While huge strides have been made, the work is far from over. Supporters are now working behind the scenes to turn a great idea into reality.
A first order of business is writing a new set of guidelines for what will be taught in the Earth and Space Science course. This effort will be just one part of an overhaul of the entire TEKS or Texas Essential Knowledge and Skills, the guidebook that Texas teachers use to determine what they are required to teach.
“People think changing the TEKS is a simple process,” said Pickhardt. ”It’s not.”
Several of the Jackson School’s researchers, educators and alumni are ready to assist in rewriting the TEKS if asked to do so by the SBOE. They hope the changes will inspire more students to go into geosciences at the university level and in their careers. Even those students who don’t go into geosciences should gain more exposure to the discipline, understanding how it relates to their everyday lives and perhaps becoming more receptive to public funding of research.

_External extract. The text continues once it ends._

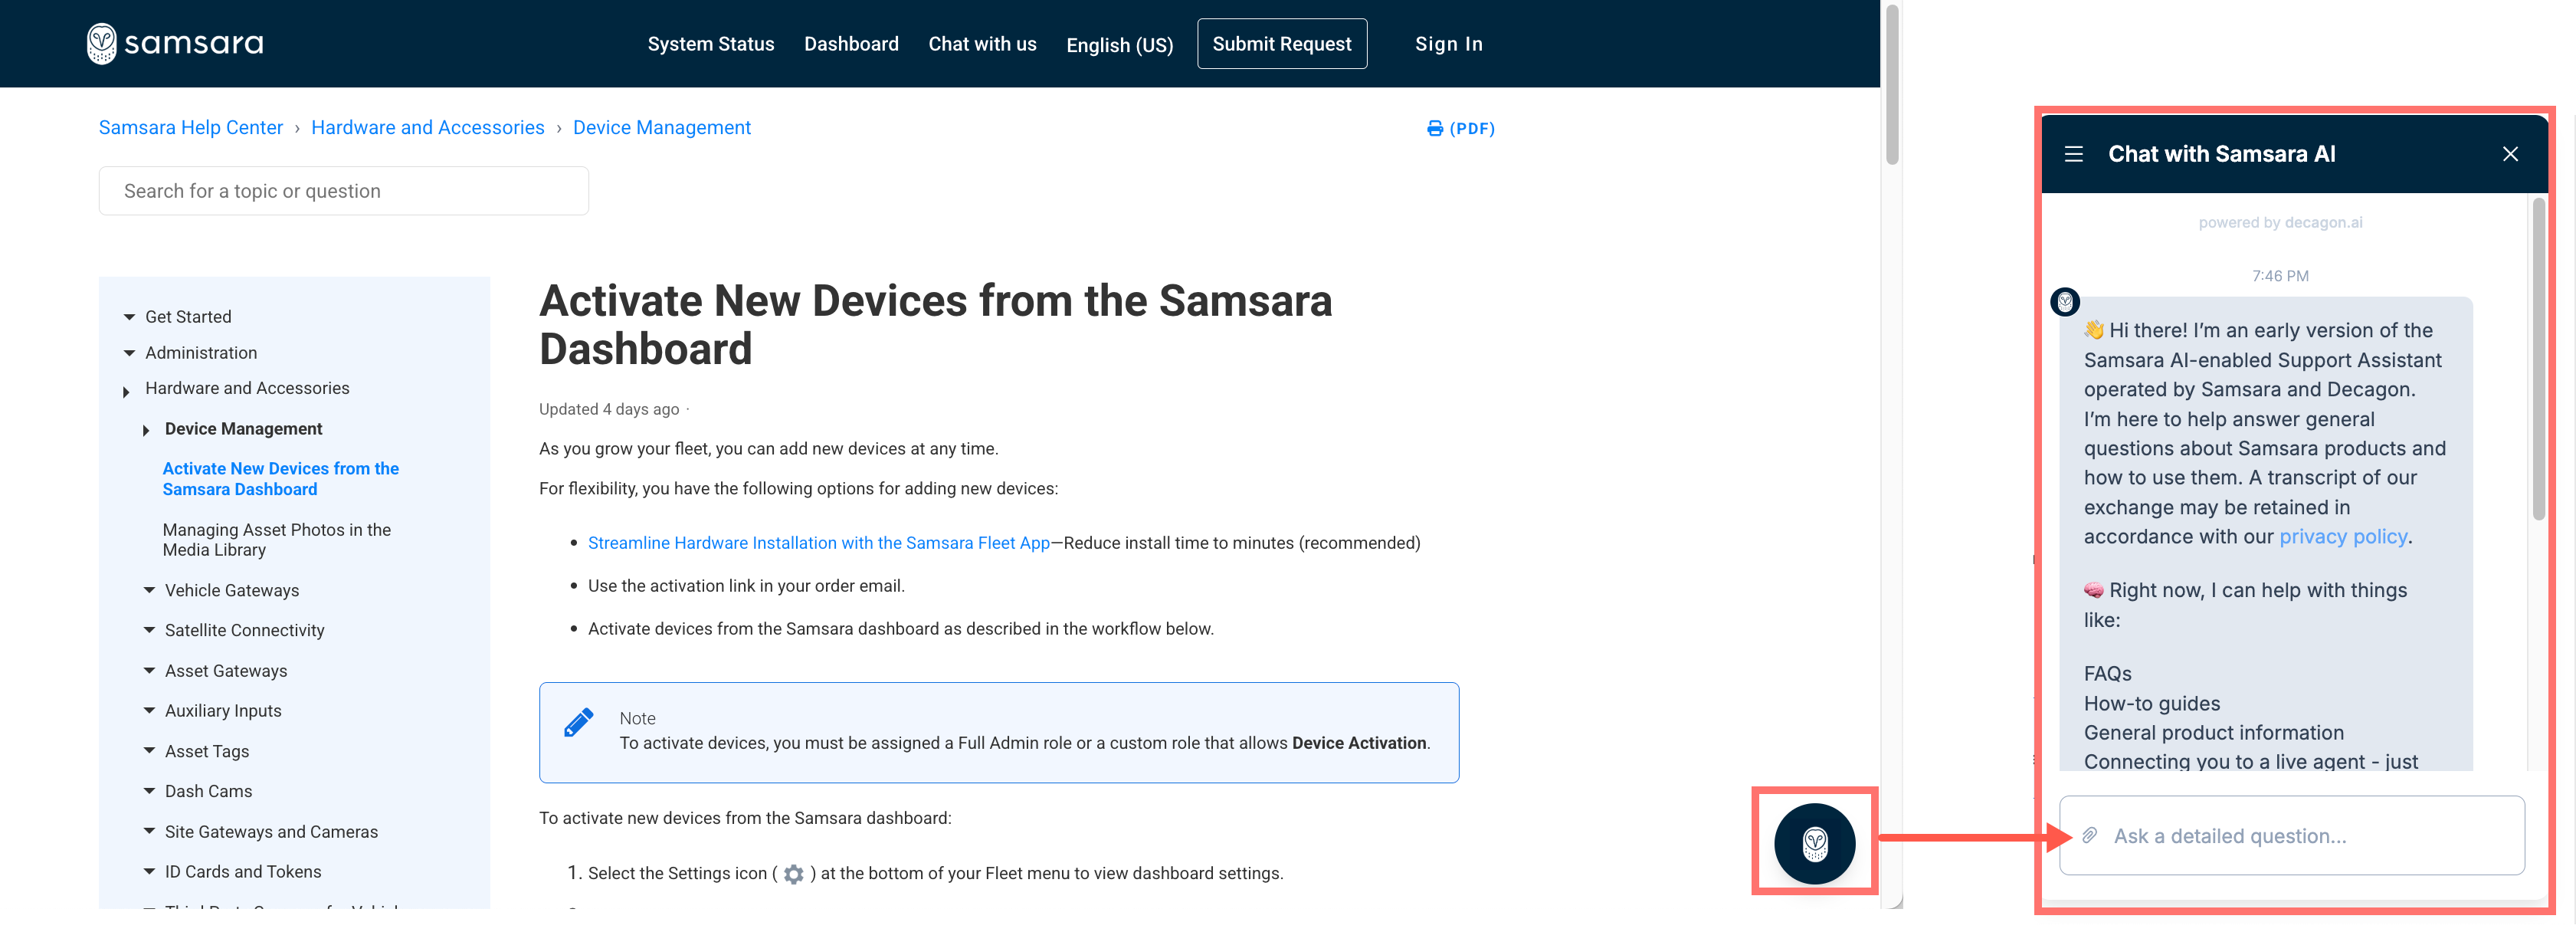Click the print PDF icon

tap(1437, 128)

“Geologists have long suffered from the label ‘Rocks for Jocks,’” said Hovorka. “That is, that geology is just studying pretty minerals and dinosaurs, that it’s an easy science that anyone can get through.”

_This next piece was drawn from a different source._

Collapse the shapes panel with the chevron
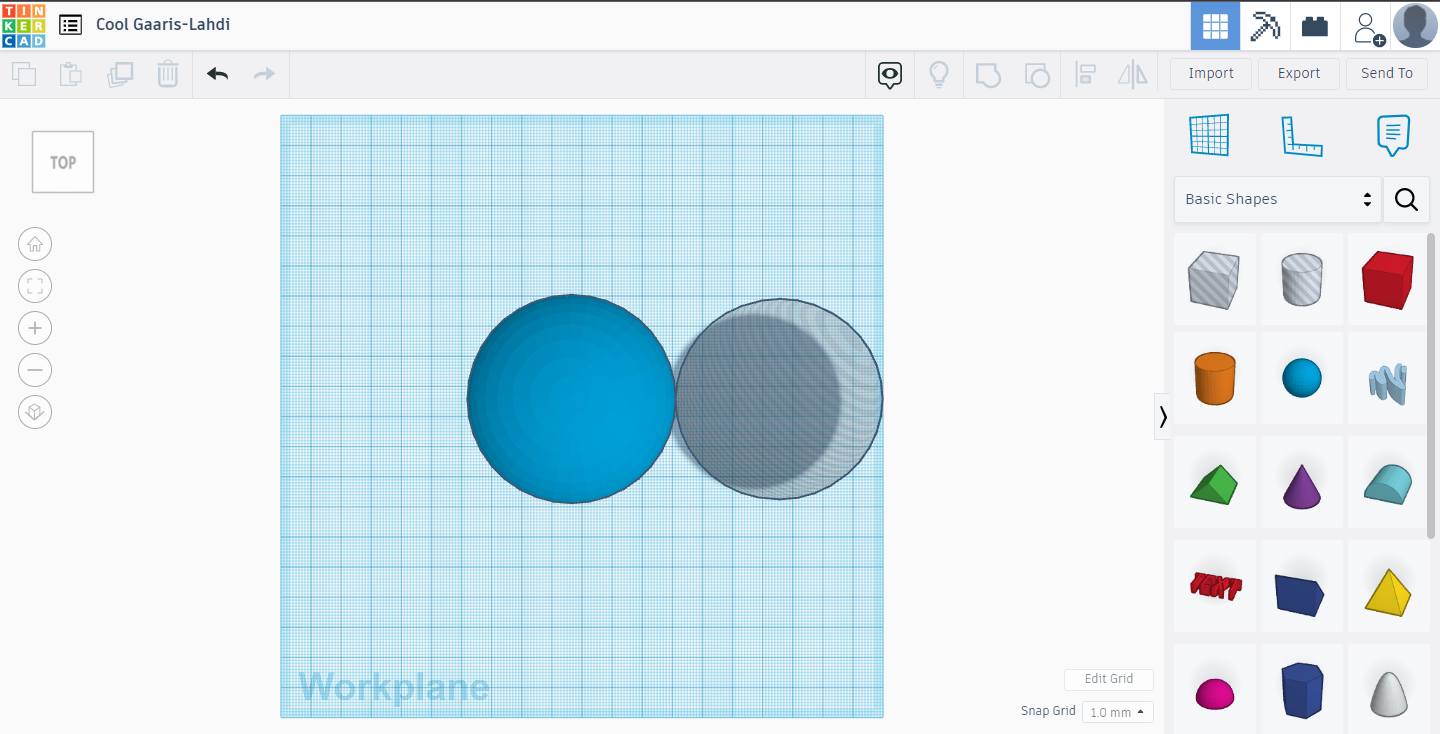Viewport: 1440px width, 734px height. click(1163, 416)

She said it is easy in that it is exciting, relevant and accessible, but it is also quantitative, inquiry-based and rigorous. As pointed out in Mosher and Heydrick's request to the SBOE, "Earth and Space Science, because its subject matters, is intrinsically fascinating and inspiring, thus perhaps giving students the emotional motivation to study science and engineering and master these rigorous disciplines."
“One thing the Jackson School needs to do is bring our clout forward and say when we study dinosaurs, they aren’t the ones you get in your cereal box,” said Hovorka. “We’re using a CT scanner to look inside dinosaur eggs. Or when we work on minerals, we aren’t categorizing them like they did in the eighteenth century.” Instead, she said, they study how the minerals interact with subducting plates or with water inside Earth.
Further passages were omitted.